А вообще Тургенев — совершенно гениальный писатель. И у меня есть в этом смысле один только единомышленник — замечательный такой американский мой приятель Мэтью, который, вообще-то говоря, является религиоведом, таким страстным католиком, а вовсе не филологом. Но сближает нас то, что из всей русской прозы мы больше всего… самым умным мы считаем Тургенева. И вот, собственно говоря, только с ним я могу на эту тему поговорить, потому что для большинства американцев, как и для большинства сегодняшних русских, в первую очередь Достоевский наиболее доступный, во вторую — Толстой; они заслоняют всех остальных, даже Чехова. Поэтому… В общем, Тургенев, по-моему, выше Достоевского на несколько голов.
«Посмотрел недавний выпуск программы «Колба времени» с вашим участием. Что касается литературы о спорте. Читали ли вы такие книги, как «Повесть о футболе» Старостина или «Записки вратаря» Яшина? Можно ли мини-лекцию о мемуарной спортивной литературе?»
Знаете, я спортивных мемуаров читал очень мало. Я держал в руках книгу Яшина, ну, потому что я его очень люблю просто как личность. Ну и потом, он был гений. Это очевидно даже мне с моей абсолютной удаленностью от спорта. Но я не читал Старостина. И спортивных мемуаров я почти не читал никаких, кроме мемуарного очерка Родниной и Зайцева, который, наверное, за них делали журналисты все-таки, и «Сюжета с немыслимым прогнозом» Арканова и Зерчанинова о матче Карпова с Каспаровым, ну, потому что мне это было интересно (и я разыгрывал, конечно, эти все комбинации), кроме того, я дружил с Аркановым. Поэтому я не возьмусь об этом говорить.
А вот о спортивной прозе — ну, скажем, «Ход белой королевы» Кассиля или «Вратарь республики» его же, или «Шахматист» Горина… Зорина, простите (Леониду Генриховичу мой привет и любовь; «Гроссмейстер» — была у него такая киноповесть) — ну, наверное, можно было бы. У меня всегда была мечта написать об одном футбольном матче роман со всем драматизмом. Но, слава богу, я от этого воздержался. Я совсем не болельщик. Просто меня привлекает возможность погружения в принципиально новый материал — такой роман немножко в духе Хейли. Но я думаю, что такие образцы уже есть.
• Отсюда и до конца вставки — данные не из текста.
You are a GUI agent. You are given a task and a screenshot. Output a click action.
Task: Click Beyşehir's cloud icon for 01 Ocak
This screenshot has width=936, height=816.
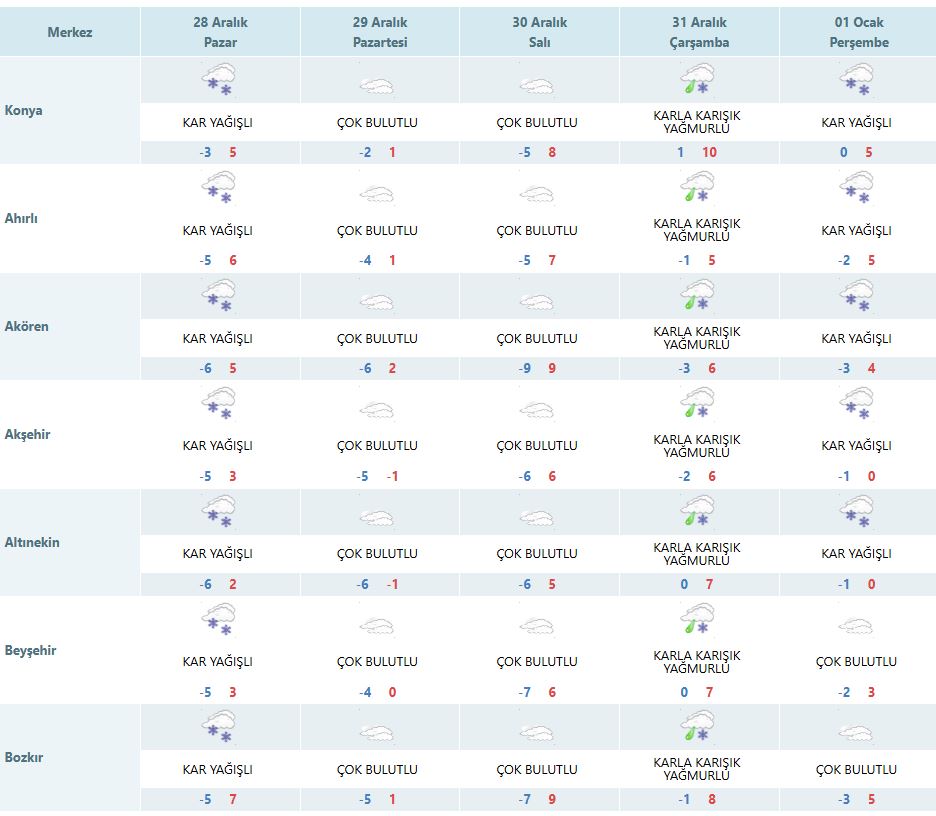tap(857, 626)
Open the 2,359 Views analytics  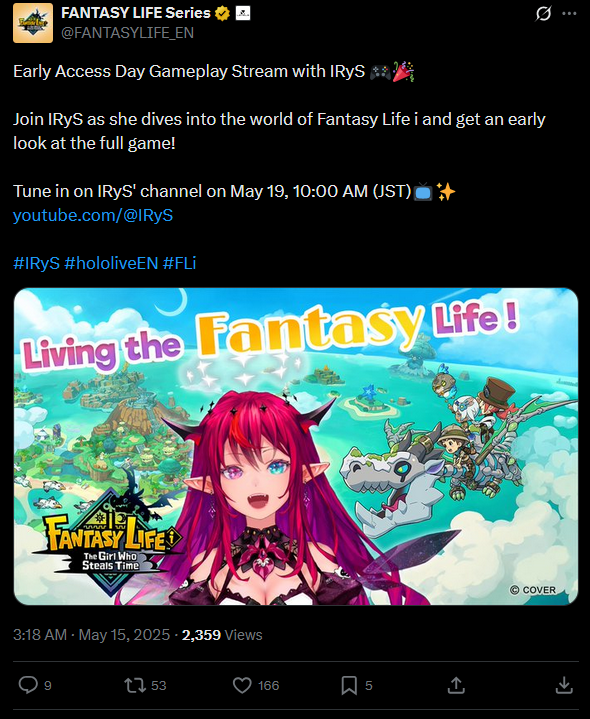[x=222, y=635]
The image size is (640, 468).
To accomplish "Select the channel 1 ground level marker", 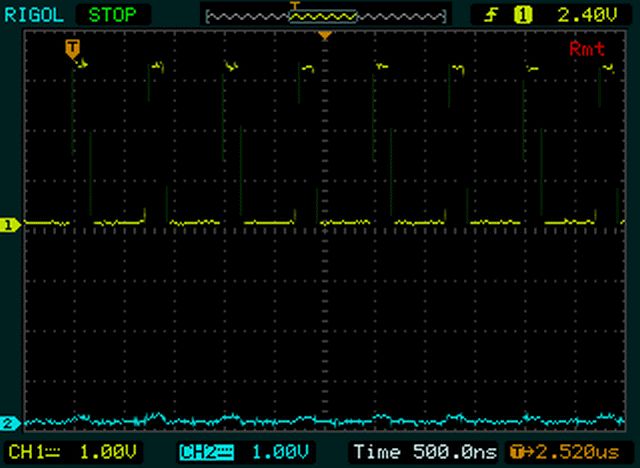I will click(10, 224).
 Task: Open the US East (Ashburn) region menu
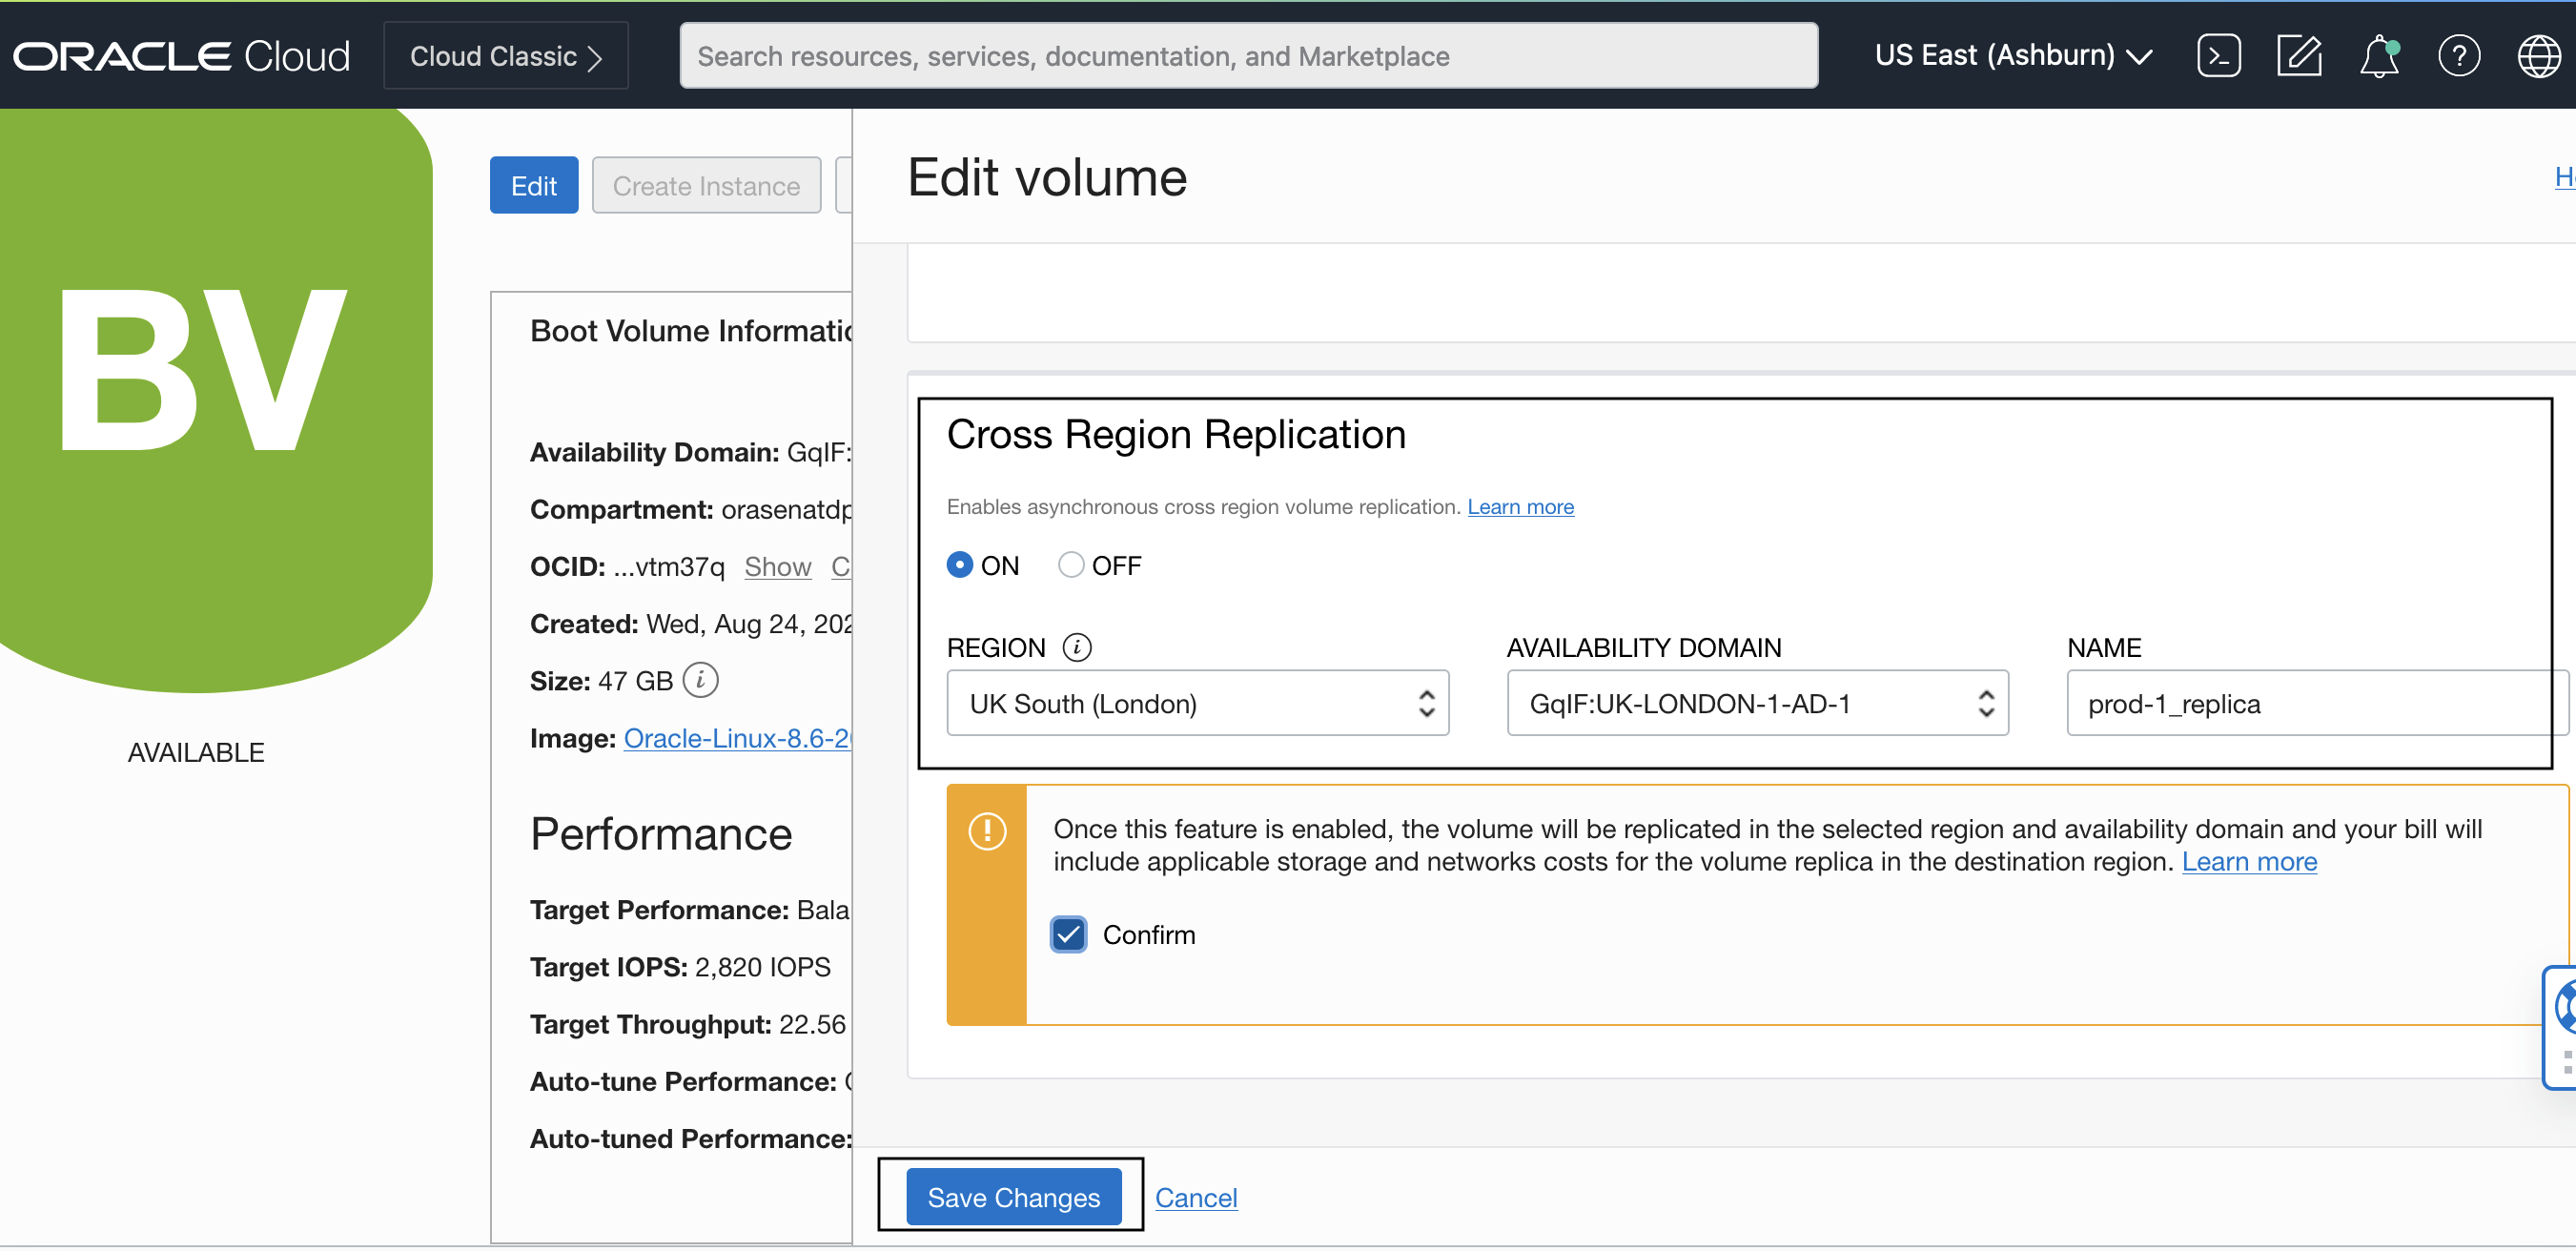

Об этом как-нибудь поговорим, наверное, если получится.
«Знакомо ли вам творчество Эдуарда Веркина?»
Знакомо. У него есть очень хорошие тексты, но я считаю, что все-таки у Крапивина ярче, особенно у такого позднего Крапивина, типа «Сказки о рыбаках и рыбках». Вообще Веркин, мне кажется… Понимаете, в чем дело? Вот Веркин был бы еще более удачливым, еще более ярким автором, если бы ярче был его язык. Мне кажется, что язык довольно стерт. Вот как говорил Житинский: «Все-таки прежде всего литература, особенно детская, должна быть явлением языковым, угадываемым, узнаваемым. И в этом смысле Валерий Попов, например, его детская проза — скажем, «Темная комната», «Слишком сильный», «Похождения двух горемык» — вот это проза мгновенно узнаваемая. А Веркин, мне кажется, он фабульно пока интереснее, чем языково. Но это вопрос такой субъективный.
«Можно ли назвать мир Басё миром истинной Японии?»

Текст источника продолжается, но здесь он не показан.